*Passage for review*:
%%

The 20th Relay for Life of Audrain County was held Saturday at the Mexico Middle School track.

The event is to raise money for the American Cancer Society and to honor those who have been affected by cancer. Awards were presented and speeches given. Team tents were placed around the track to raise money. At dusk the luminaria ceremony was held with the track lined with lights in honor or memory of cancer victims. Survivors began the relay with the first lap around the track, followed by their caregivers.

Two women who have been touched with cancer with family members spoke to those attending.

Elizabeth Gilman, told about how the American Cancer Society has been there for her father and mother, Joe and Dottie Offutt. Her father is in the American Cancer Society Hope Lodge in St. Louis to be close to his doctors. It is completely funded by American Cancer Society money. There are 44 patient rooms, lounges and televisions, a kitchen they can cook in, activities for the patients and their caregivers. It is close to the hospital and pharmacy. Offutt told Gilman to tell those at the relay that it is a well-run facility with helpful employees, where they feel safe and secure.

Gilman also gave her thanks. "This is mostly from me. Thank you to all of you who support the American Cancer Society, because having a place to stay without worry or a financial burden is extremely beneficial and meaningful to parents, to kids who have to deal with this fight against cancer far from home. So thank you very much and God Bless You All."

Mike and Valerie White's family have been affected by cancer when their son, Lucas, was diagnosed with a brain tumor with a bleed. Lucas woke in the night last December with a severe headache.Taking headache medicine did not stop the pain. His mother said they became concerned when his mental status became altered. They took him to SSM St. Mary's Audrain and after a CT scan they were told he had a brain tumor that was bleeding. They were going to fly him to St. Louis, but that was when the area was hit with a ice storm, and they wouldn't fly him to St. Louis. He was taken to Columbia and ended up at the Women's and Children's Hospital where he had surgery on Monday. After all the results were in Lucas was diagnosed with Anaplastic Astrocytoma. They were told this kind of cancer is not supposed to happen to 17-year-old kids. Valerie White who was speaking for her family, said Lucas was a fighter. "He had brain surgery on Monday and went home on Thursday." He became chemotherapy and radiation treatments.

%%

*Material shown*:
%%

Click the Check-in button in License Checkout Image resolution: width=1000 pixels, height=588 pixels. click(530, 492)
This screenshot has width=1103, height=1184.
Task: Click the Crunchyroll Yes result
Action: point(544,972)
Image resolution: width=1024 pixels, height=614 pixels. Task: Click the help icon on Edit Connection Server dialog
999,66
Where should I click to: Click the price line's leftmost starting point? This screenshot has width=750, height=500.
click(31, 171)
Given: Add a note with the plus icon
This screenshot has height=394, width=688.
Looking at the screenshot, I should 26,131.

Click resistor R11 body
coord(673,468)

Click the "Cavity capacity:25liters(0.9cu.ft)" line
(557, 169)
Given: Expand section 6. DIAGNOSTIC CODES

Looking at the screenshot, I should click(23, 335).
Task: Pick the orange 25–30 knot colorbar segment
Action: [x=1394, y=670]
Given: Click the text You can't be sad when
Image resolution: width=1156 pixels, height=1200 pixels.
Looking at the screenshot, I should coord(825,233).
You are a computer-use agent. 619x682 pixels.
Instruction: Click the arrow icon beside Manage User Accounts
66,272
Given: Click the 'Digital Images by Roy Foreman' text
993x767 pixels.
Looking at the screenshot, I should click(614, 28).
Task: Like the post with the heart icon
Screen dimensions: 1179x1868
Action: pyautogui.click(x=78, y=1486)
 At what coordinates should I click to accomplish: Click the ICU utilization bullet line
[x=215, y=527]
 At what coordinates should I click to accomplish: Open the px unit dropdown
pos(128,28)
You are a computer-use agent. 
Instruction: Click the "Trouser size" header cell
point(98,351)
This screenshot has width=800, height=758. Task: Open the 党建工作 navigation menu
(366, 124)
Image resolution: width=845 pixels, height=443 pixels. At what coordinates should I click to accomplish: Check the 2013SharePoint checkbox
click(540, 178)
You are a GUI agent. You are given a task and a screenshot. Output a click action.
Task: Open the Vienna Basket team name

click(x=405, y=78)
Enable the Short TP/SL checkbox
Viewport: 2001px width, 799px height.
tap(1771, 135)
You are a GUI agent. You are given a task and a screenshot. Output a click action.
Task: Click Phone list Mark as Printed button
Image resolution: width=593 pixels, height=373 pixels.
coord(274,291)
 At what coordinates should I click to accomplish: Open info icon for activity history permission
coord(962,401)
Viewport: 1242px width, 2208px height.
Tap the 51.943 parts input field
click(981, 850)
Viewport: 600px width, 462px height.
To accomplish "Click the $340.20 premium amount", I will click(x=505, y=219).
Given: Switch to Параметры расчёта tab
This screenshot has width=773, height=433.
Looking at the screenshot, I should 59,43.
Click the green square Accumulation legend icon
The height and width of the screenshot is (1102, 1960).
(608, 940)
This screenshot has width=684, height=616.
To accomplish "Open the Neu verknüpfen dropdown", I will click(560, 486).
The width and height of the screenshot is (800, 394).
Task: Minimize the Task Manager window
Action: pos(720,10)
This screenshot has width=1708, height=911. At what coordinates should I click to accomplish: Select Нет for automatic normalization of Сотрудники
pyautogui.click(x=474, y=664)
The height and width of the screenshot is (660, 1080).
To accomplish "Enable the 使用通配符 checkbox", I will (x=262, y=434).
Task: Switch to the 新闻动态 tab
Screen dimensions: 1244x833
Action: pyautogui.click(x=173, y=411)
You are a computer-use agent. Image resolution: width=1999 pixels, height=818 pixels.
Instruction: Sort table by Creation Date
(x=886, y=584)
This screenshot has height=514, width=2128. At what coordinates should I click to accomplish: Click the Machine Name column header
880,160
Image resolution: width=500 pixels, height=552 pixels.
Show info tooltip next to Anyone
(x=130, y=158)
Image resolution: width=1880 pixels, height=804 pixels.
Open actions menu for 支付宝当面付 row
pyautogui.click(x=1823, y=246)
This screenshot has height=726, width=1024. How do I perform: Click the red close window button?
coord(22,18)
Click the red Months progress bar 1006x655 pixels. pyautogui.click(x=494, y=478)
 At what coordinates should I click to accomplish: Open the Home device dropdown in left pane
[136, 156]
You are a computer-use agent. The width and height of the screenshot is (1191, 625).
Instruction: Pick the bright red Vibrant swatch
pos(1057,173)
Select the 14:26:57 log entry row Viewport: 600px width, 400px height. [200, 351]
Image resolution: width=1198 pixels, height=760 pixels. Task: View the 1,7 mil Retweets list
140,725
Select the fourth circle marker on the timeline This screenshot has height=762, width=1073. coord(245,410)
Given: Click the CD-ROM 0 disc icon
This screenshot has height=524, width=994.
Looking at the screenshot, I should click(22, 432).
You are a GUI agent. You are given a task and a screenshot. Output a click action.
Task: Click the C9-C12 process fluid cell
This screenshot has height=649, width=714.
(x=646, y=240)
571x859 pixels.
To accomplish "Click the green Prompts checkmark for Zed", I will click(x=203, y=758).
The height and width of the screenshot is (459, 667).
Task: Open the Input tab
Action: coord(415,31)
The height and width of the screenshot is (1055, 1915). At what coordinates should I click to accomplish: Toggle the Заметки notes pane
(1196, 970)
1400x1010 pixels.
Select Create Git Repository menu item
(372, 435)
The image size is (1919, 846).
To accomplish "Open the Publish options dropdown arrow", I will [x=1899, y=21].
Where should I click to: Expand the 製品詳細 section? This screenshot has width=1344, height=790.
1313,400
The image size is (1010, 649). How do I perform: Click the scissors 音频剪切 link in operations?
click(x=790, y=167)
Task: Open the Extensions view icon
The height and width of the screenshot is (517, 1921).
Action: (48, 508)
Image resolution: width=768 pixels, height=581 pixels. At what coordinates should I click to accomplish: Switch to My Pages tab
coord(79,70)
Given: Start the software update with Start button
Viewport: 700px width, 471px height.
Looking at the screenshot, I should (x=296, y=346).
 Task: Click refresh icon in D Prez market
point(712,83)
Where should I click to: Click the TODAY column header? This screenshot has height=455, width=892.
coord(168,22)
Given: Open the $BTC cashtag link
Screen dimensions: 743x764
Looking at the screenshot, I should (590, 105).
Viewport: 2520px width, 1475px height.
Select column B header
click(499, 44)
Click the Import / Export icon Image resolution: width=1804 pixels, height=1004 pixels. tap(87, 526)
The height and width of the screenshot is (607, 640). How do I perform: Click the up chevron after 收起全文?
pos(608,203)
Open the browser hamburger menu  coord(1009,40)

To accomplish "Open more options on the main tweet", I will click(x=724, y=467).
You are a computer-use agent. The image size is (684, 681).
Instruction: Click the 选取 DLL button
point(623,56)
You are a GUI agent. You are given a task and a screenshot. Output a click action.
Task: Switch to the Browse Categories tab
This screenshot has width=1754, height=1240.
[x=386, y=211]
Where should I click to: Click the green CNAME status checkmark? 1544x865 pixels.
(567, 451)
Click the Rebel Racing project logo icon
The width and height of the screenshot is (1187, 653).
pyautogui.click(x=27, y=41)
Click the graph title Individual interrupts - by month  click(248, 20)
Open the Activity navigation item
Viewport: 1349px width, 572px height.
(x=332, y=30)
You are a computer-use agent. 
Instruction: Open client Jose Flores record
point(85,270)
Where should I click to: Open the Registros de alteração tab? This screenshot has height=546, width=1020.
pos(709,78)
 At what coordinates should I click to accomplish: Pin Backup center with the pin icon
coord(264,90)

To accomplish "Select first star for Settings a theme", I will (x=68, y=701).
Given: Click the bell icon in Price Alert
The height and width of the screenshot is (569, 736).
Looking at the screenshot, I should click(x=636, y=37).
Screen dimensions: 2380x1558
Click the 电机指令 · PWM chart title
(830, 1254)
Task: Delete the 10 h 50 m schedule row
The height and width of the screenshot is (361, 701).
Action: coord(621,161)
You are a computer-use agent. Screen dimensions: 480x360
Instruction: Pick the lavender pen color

%%

*Required tasks*:
[1] Do these statements agree with the Relay for Life article? Answer yes or no for each, and quote the words of the article that decide it. (a) Caregivers walked the first lap of the relay. (b) The Hope Lodge in St. Louis has 44 patient rooms. (c) Lucas was flown to St. Louis.
[2] According to the Relay for Life article, what was Lucas diagnosed with once all the results were in?
[3] Can you pick up the Relay for Life article after its last sentence and continue it?
The listing is not needed for this work.

*Activity answers*:
[1]
(a) No: "Survivors began the relay with the first lap around the track, followed by their caregivers."
(b) Yes: "There are 44 patient rooms"
(c) No: "they wouldn't fly him to St. Louis."

[2] Anaplastic Astrocytoma.

[3]
White said she recently found out the American Cancer Society has a Cancer Survivor Network. "By going on that website you can look at your specific cancer and there is a discussion board for Anaplastic Astrocytoma."

This year's theme for this year's relay is "Wish Upon a Cure."

The Whites wish that no parent has to be told their child has cancer. White also has her own wish. "My main wish is that everybody who is fighting this fight would have the support we have had with our community. We have had total strangers, friends, family, churches, organization step up and help us. It was just amazing," she said. "One of the things we had to learn how to do was to accept help and by doing so we have not had to worry about taking care of his medical bills. There have been donations that have covered that. So our focus has been on Lucas and his recovery. He is still fighting and is still going through the chemo therapy so our focus is on him and we don't have to worry about those things because we have such a wonderful community and surrounding community. So we thank you for that and I thank you guys for letting us be part of tonight."

Awards presented at the beginning of the event were the Dr. Ned Rodes Award which was presented to Mexico Elks Lodge 919 for all its support with the relay and for other events throughout the community. The Heart of The Relay Award was presented to Bill and Linda Reid, co-chairpersons of the event for the last two years.